─── Records for this task

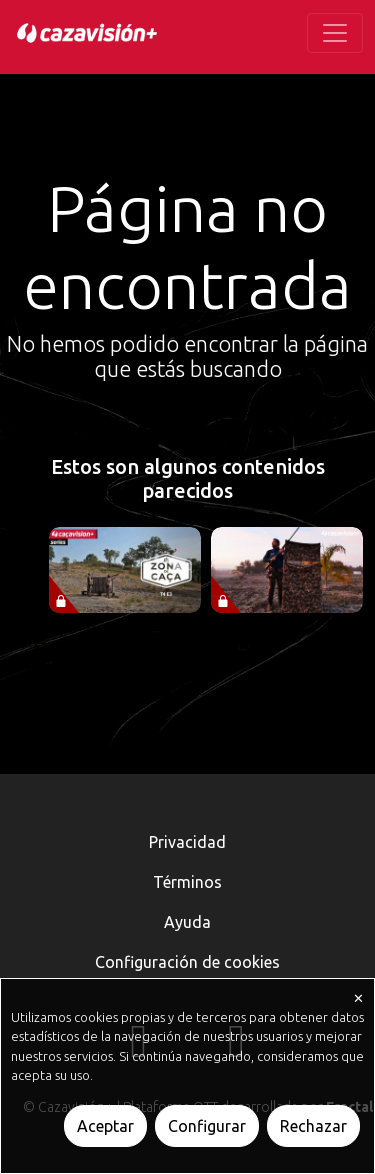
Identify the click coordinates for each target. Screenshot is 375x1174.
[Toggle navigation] (335, 33)
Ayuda (187, 922)
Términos (187, 882)
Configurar (207, 1126)
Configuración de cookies (187, 962)
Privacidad (187, 842)
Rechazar (313, 1126)
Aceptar (105, 1126)
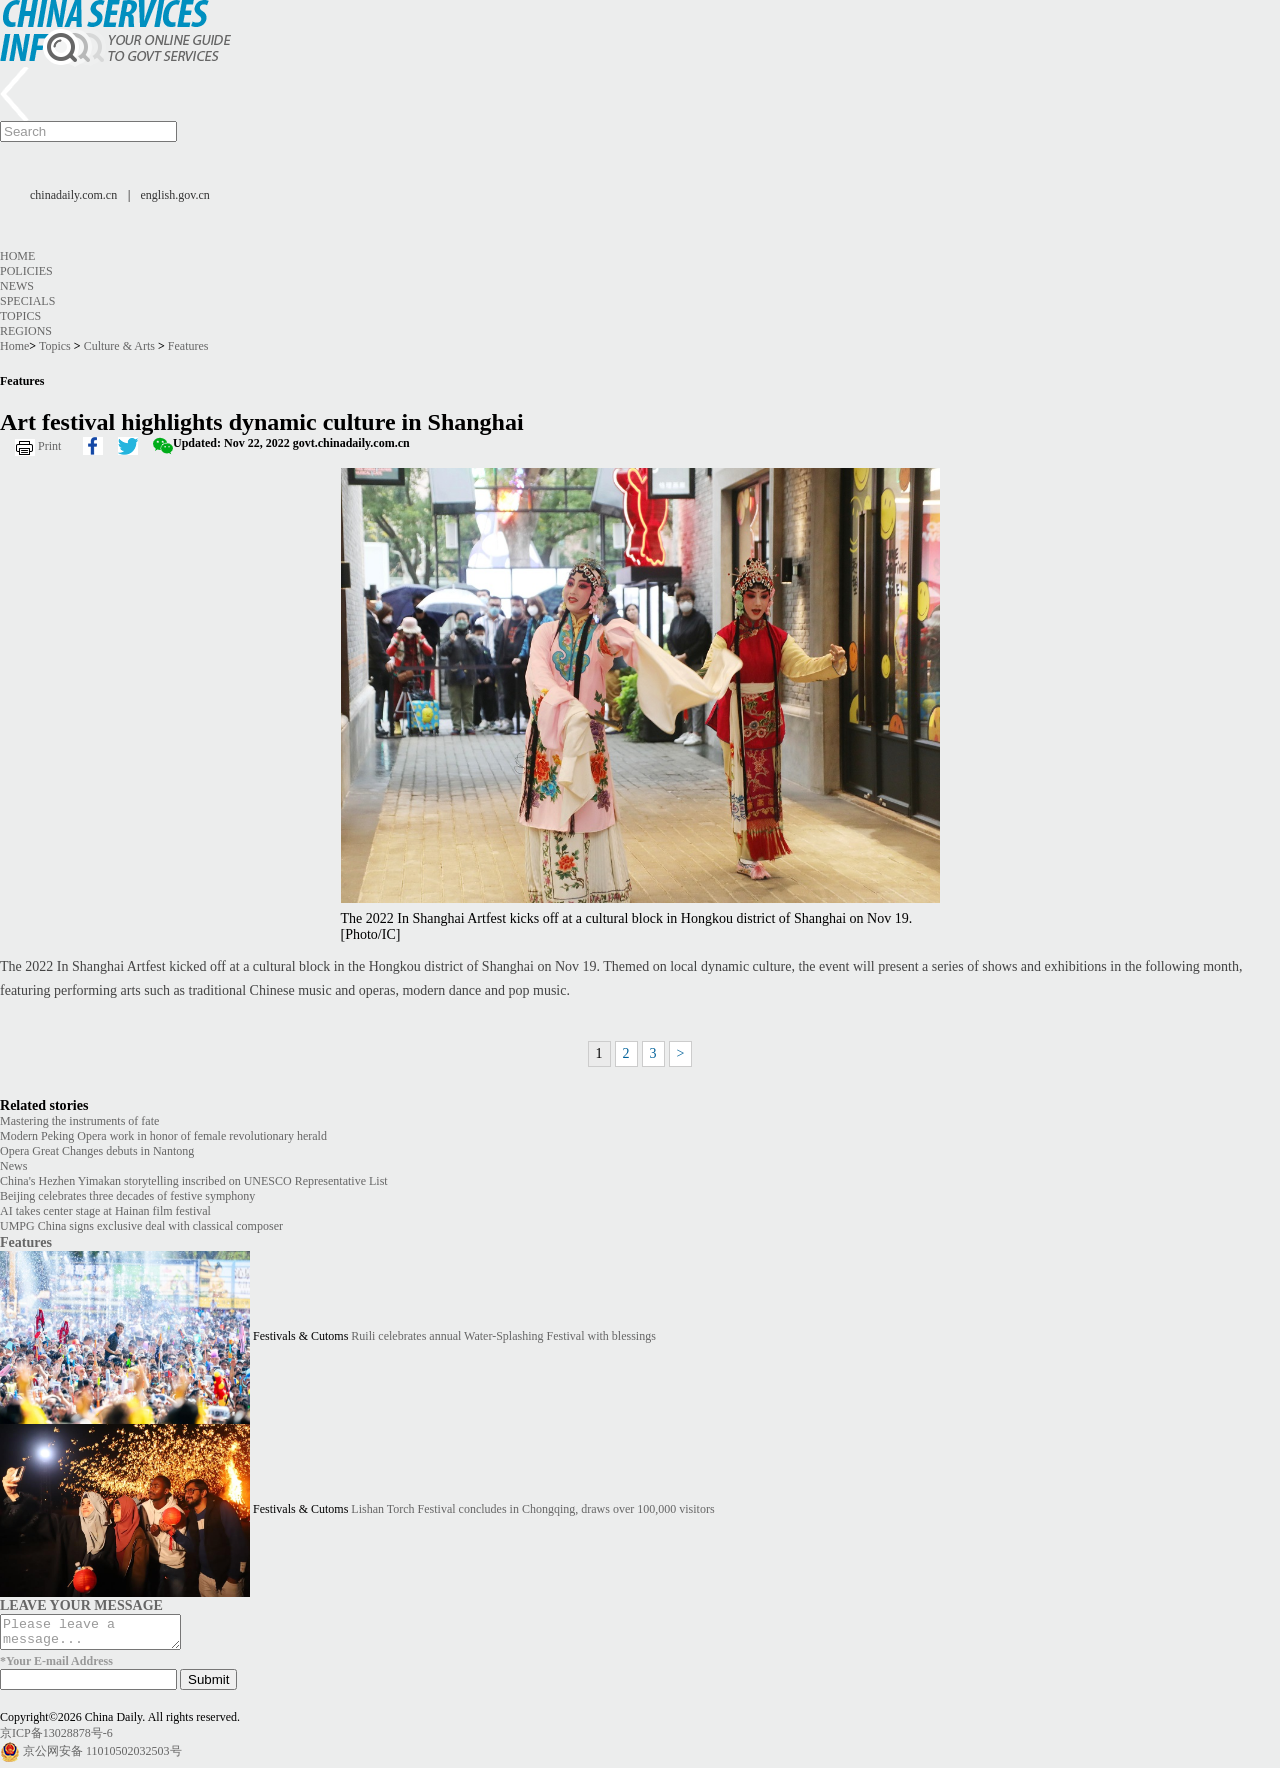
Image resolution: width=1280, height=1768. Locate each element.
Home (17, 256)
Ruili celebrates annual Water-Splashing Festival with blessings (503, 1336)
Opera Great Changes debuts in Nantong (97, 1151)
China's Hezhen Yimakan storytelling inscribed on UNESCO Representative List (194, 1181)
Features (188, 346)
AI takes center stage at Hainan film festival (105, 1211)
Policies (26, 271)
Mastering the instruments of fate (79, 1121)
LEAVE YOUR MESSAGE (81, 1605)
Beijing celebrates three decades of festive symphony (127, 1196)
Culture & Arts (119, 346)
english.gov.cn (175, 195)
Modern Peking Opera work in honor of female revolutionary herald (163, 1136)
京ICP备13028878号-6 (56, 1739)
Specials (27, 301)
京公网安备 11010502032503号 (102, 1757)
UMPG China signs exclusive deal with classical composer (141, 1226)
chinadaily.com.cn (73, 195)
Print (49, 446)
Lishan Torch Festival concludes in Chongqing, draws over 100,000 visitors (532, 1509)
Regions (26, 331)
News (17, 286)
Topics (20, 316)
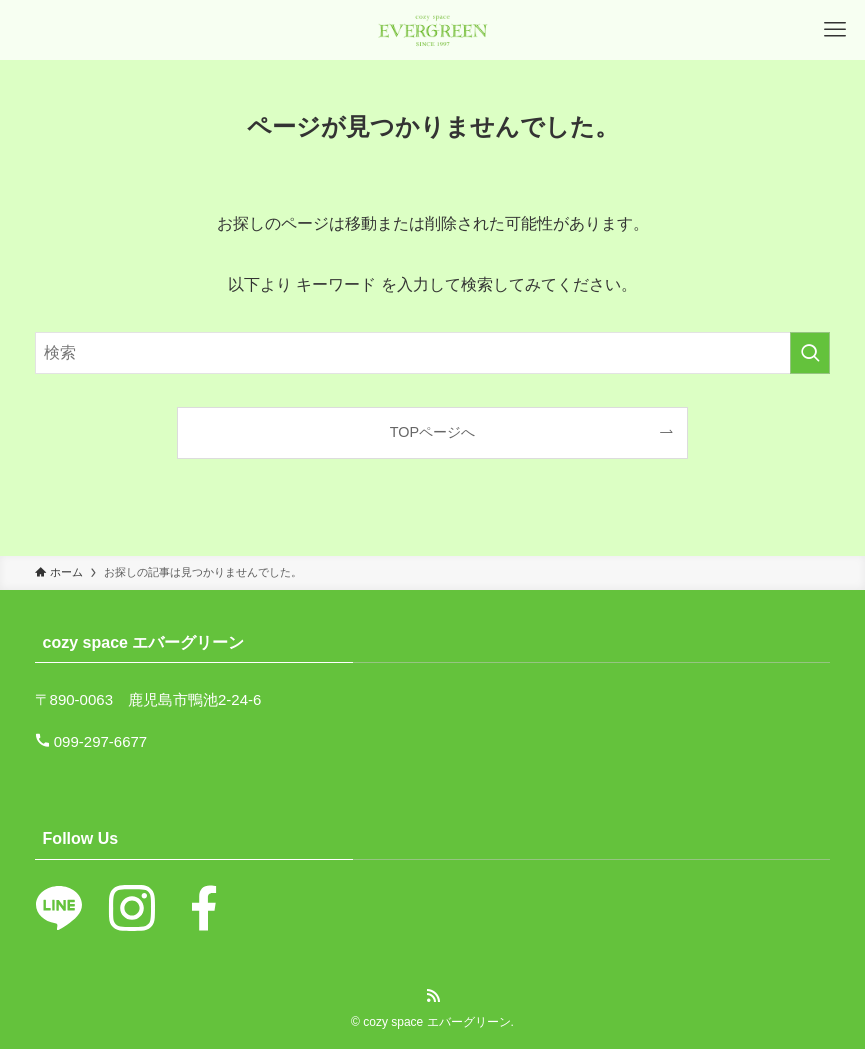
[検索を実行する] (810, 353)
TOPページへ (432, 432)
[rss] (433, 996)
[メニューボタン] (835, 30)
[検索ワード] (433, 353)
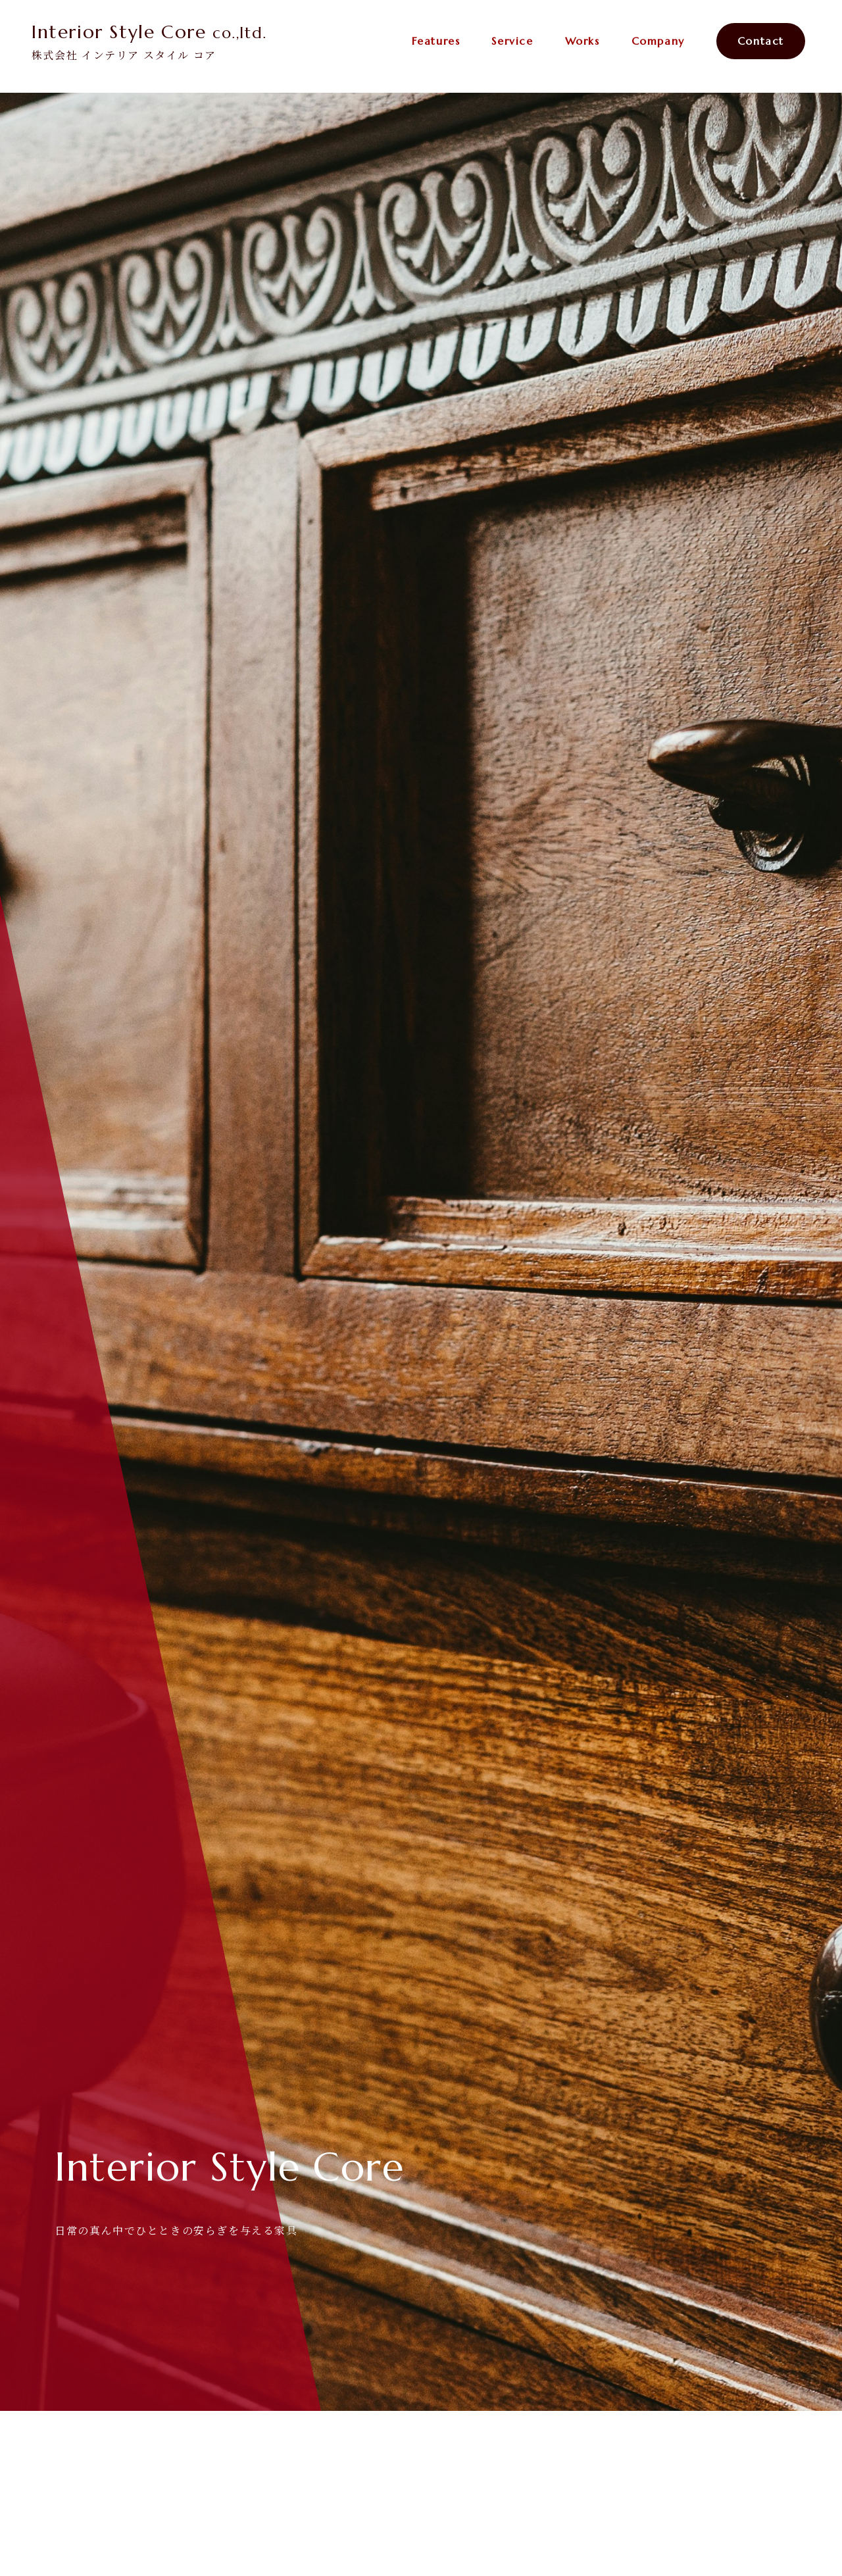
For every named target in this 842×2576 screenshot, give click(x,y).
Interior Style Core (149, 31)
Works (582, 40)
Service (512, 40)
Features (436, 40)
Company (658, 40)
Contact (760, 40)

──────

Request =
Could you reproduce all of the data above verbatim, leaving out the pictures?

Completed exercise =
Identify the click coordinates for each target. Screenshot is 375x1174.
[Toggle navigation] (335, 33)
Ayuda (187, 922)
Términos (187, 882)
Configurar (207, 1126)
Configuración de cookies (187, 962)
Privacidad (187, 842)
Rechazar (313, 1126)
Aceptar (105, 1126)
Image resolution: width=1280, height=1768. Locate each element.
Home (17, 256)
Ruili celebrates annual Water-Splashing Festival with blessings (503, 1336)
Opera Great Changes debuts in Nantong (97, 1151)
China's Hezhen Yimakan storytelling inscribed on UNESCO Representative List (194, 1181)
Features (188, 346)
AI takes center stage at Hainan film festival (105, 1211)
Policies (26, 271)
Mastering the instruments of fate (79, 1121)
LEAVE YOUR MESSAGE (81, 1605)
Beijing celebrates three decades of festive symphony (127, 1196)
Culture & Arts (119, 346)
english.gov.cn (175, 195)
Modern Peking Opera work in honor of female revolutionary herald (163, 1136)
京ICP备13028878号-6 (56, 1739)
Specials (27, 301)
京公网安备 11010502032503号 (102, 1757)
UMPG China signs exclusive deal with classical composer (141, 1226)
chinadaily.com.cn (73, 195)
Print (49, 446)
Lishan Torch Festival concludes in Chongqing, draws over 100,000 visitors (532, 1509)
Regions (26, 331)
News (17, 286)
Topics (20, 316)
[検索を実行する] (810, 353)
TOPページへ (432, 432)
[rss] (433, 996)
[メニューボタン] (835, 30)
[検索ワード] (433, 353)
For every named target in this 842×2576 screenshot, give click(x,y).
Interior Style Core (149, 31)
Works (582, 40)
Service (512, 40)
Features (436, 40)
Company (658, 40)
Contact (760, 40)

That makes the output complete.